Doesn’t really cut it price wise, IMO. I mean, how do I configure things like this into a simple single sealed low-maintenance box, with no ongoing costs, that can run off a small solar panel without the need for a large 12 volt lead acid battery? The APRS stuff needs a radio, and an antenna, and it all has to be turned on for it to work. I want something that turns itself on.

I am looking at a less pro home made thing like a esp-8266 or similar Ardunio, with an RFM-95, some sensors, and a $20 GPS. Total cost <$100 Australian for the electronics. The wifi facilitates upgrades and bug fixes without opening up the sealed weatherproof box. The finished product would have nothing but a few buttons and a couple of lights. There would be a power off button, but motion would activate it on automatically, and it would remain on until the power-off button was hit.

Also, we have remote gates, pumps, tanks, and livestock, all which could be IOT enabled. Presently, it takes a lot of walking or driving to check on these things.

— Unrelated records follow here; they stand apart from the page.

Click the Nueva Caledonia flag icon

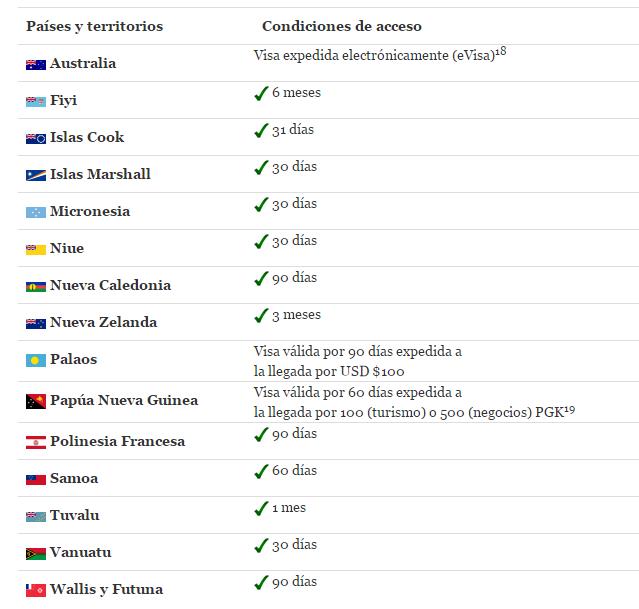pos(36,286)
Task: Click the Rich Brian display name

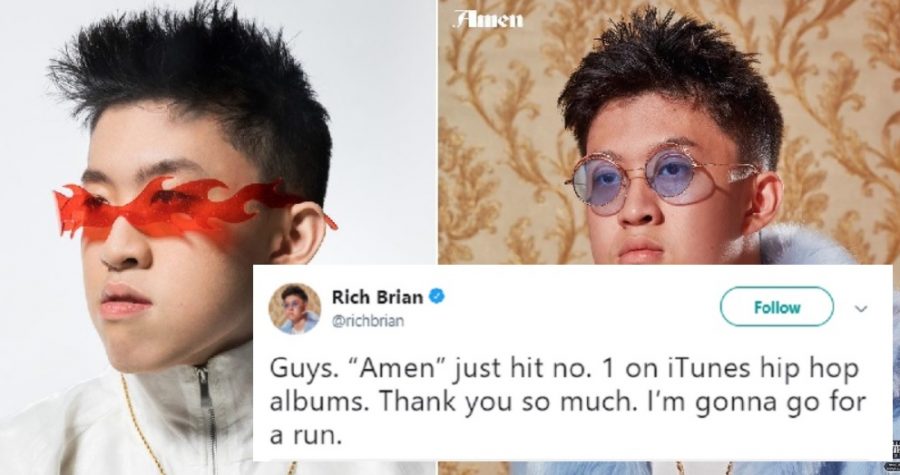Action: pyautogui.click(x=377, y=297)
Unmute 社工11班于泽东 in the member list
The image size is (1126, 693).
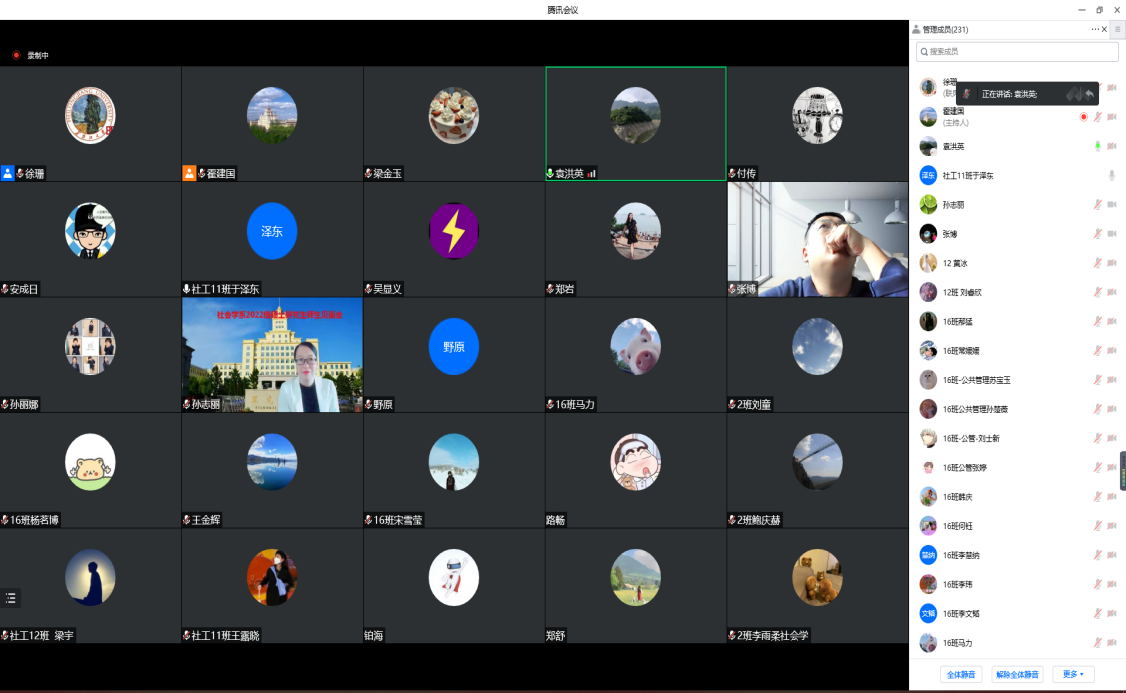[1111, 175]
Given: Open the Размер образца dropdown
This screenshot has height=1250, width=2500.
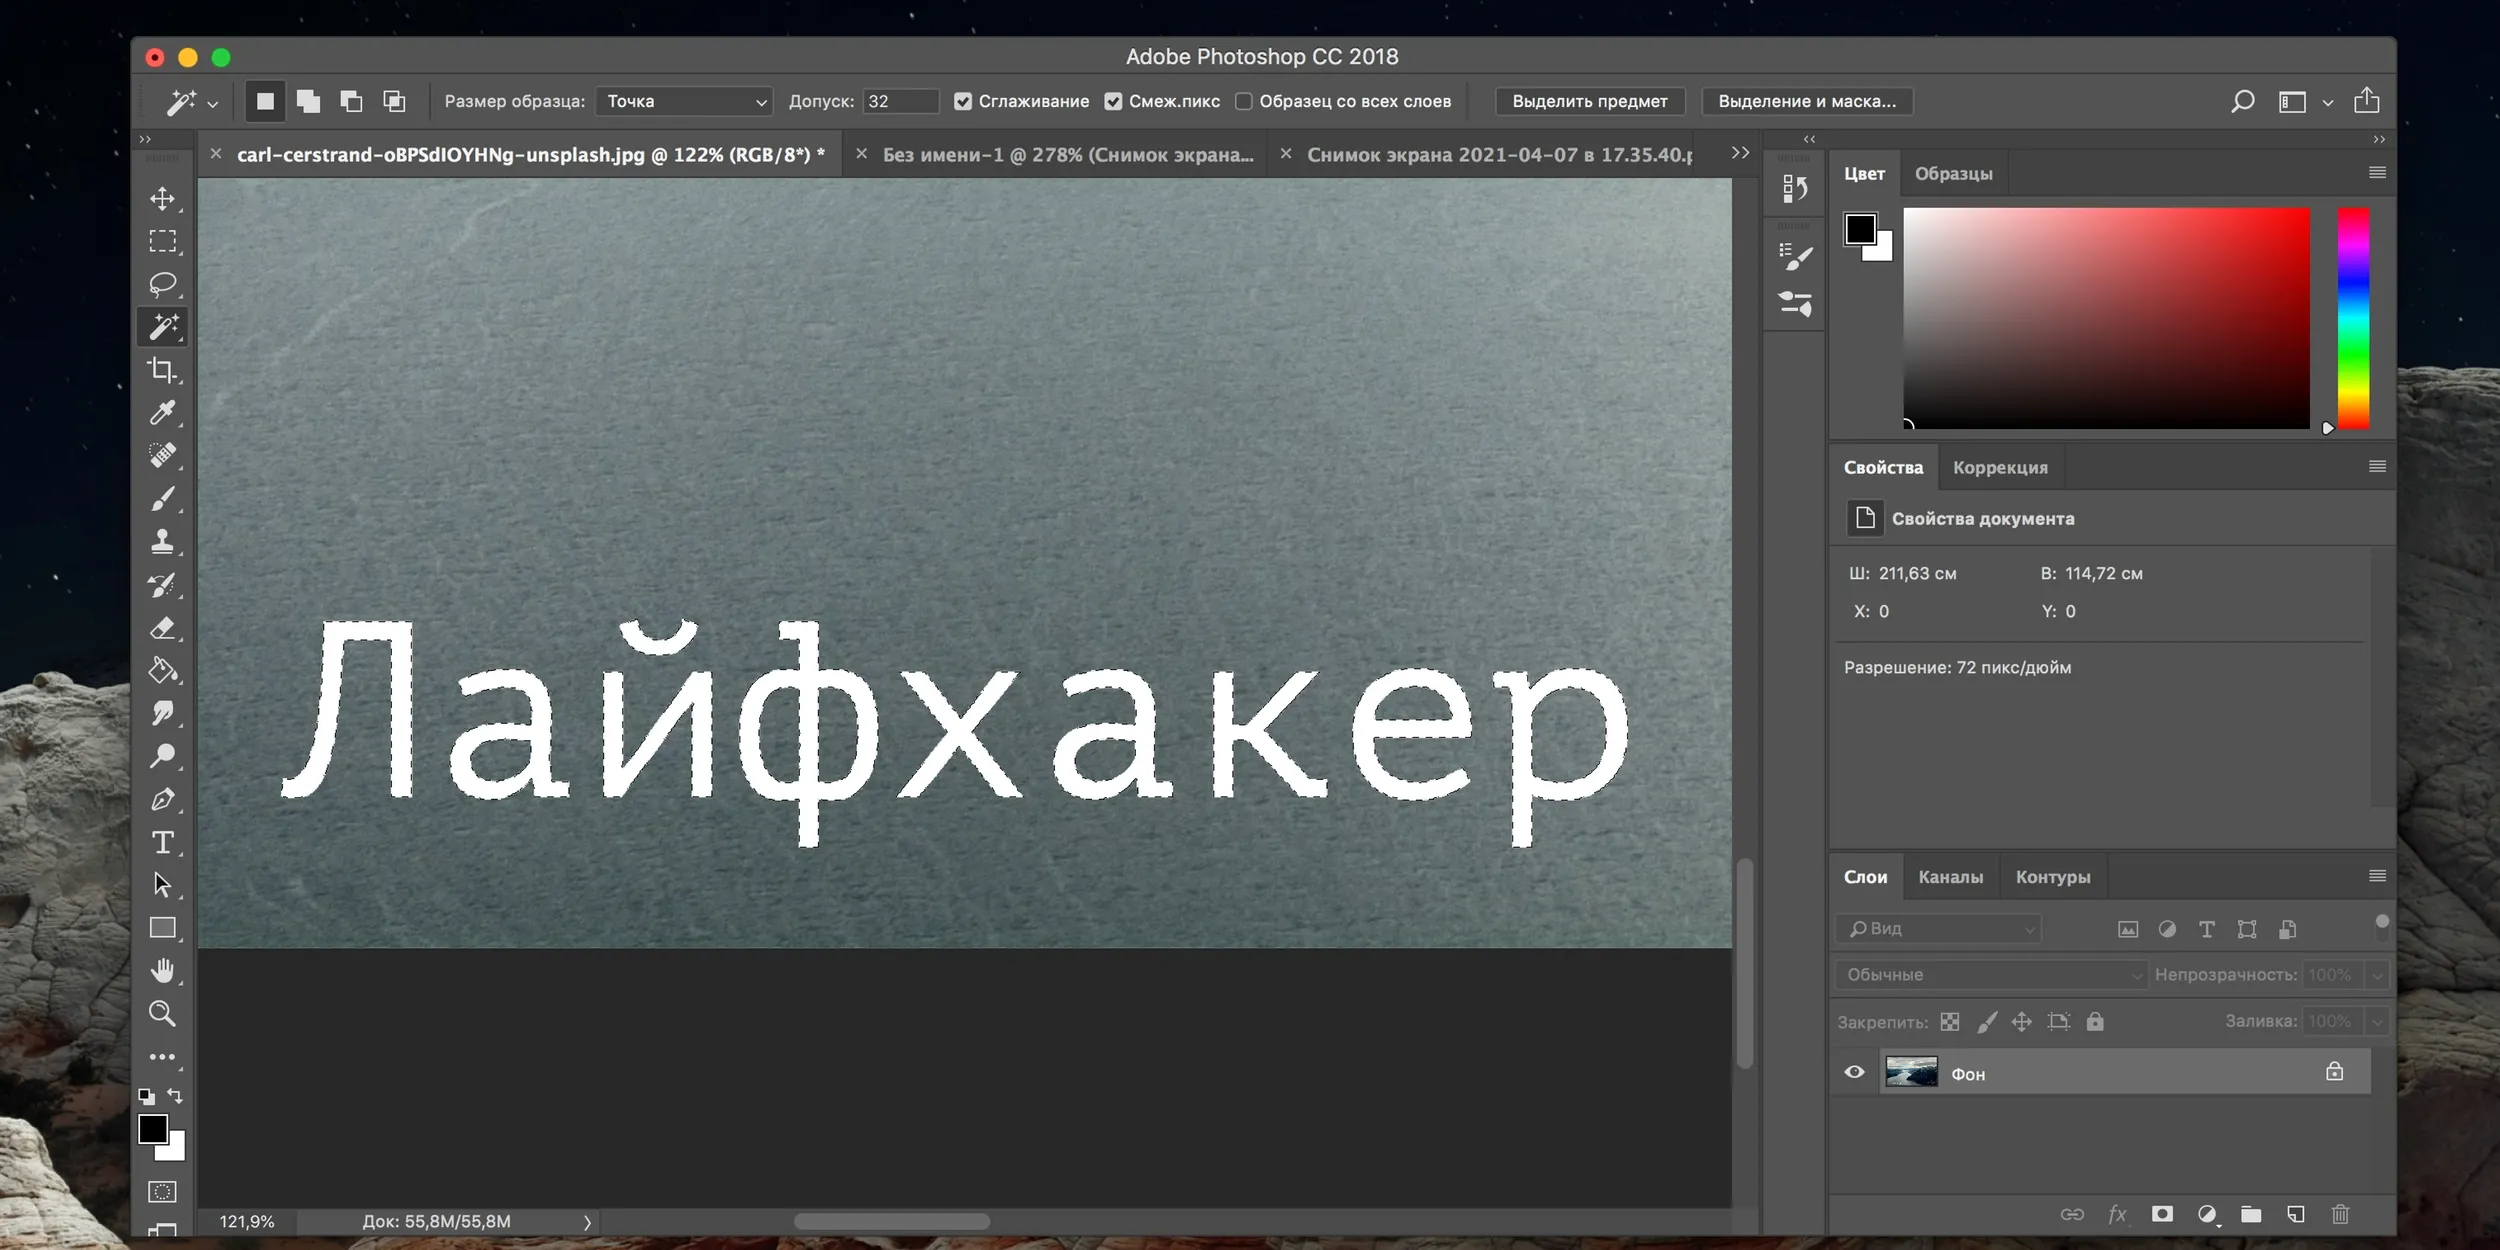Looking at the screenshot, I should [x=684, y=101].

A single or double gateway setup would enable a future of very low cost home made devices, at what appears to be a lower price point than the APRS system - where a radio would be needed for each device. I have a rough fantasy of as many as 50 devices (tractor being one) to be installed over a 5-10 year period. I have given it a little thought, and believe that leveraging open source software with budget hardware could result in sealed boxes running off solar panels with few to no controls - boxes that just ‘work’.

Lorawan seems to fit the bill, especially as a downlink from the internet via a gateway could allow a light to come on to confirm a series of SMSs had been sent, in the case of the tractor.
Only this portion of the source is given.